Зела даже отпрянула от него после такого вопроса.
— Ол, я не понимаю, о чем ты говоришь? — сказала она, набрасывая на плечи ветровку, — ни о какой Маррот я не слышала никогда в жизни… Пойдем домой, а то простынешь…

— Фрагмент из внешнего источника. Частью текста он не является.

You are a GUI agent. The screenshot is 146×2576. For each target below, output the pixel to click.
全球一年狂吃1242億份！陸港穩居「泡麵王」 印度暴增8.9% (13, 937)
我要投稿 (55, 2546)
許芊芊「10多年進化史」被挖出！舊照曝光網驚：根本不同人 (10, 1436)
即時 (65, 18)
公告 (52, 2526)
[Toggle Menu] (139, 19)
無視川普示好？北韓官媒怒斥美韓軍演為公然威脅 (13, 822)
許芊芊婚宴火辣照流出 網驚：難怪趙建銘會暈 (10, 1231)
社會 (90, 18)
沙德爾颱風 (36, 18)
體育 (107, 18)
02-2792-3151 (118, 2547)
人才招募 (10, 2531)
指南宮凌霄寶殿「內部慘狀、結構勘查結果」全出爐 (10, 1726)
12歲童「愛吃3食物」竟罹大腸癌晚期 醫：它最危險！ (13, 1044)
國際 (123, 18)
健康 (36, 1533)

— И кто такой Лаокоон ты тоже не знаешь?
— Нет. Я с ним не знакома.
— И, тем не менее, он ищет тебя здесь, в нашем доме.
— Меня?
— А кого же?
— Откуда я знаю? Это же ваш дом. Может быть, тебя? Или Ингерду?
— Мы были дома.
Ольгерд вдруг запнулся. Зела посмотрела на него и сказала то, о чем он сам уже подумал.
— Значит, Ричарда.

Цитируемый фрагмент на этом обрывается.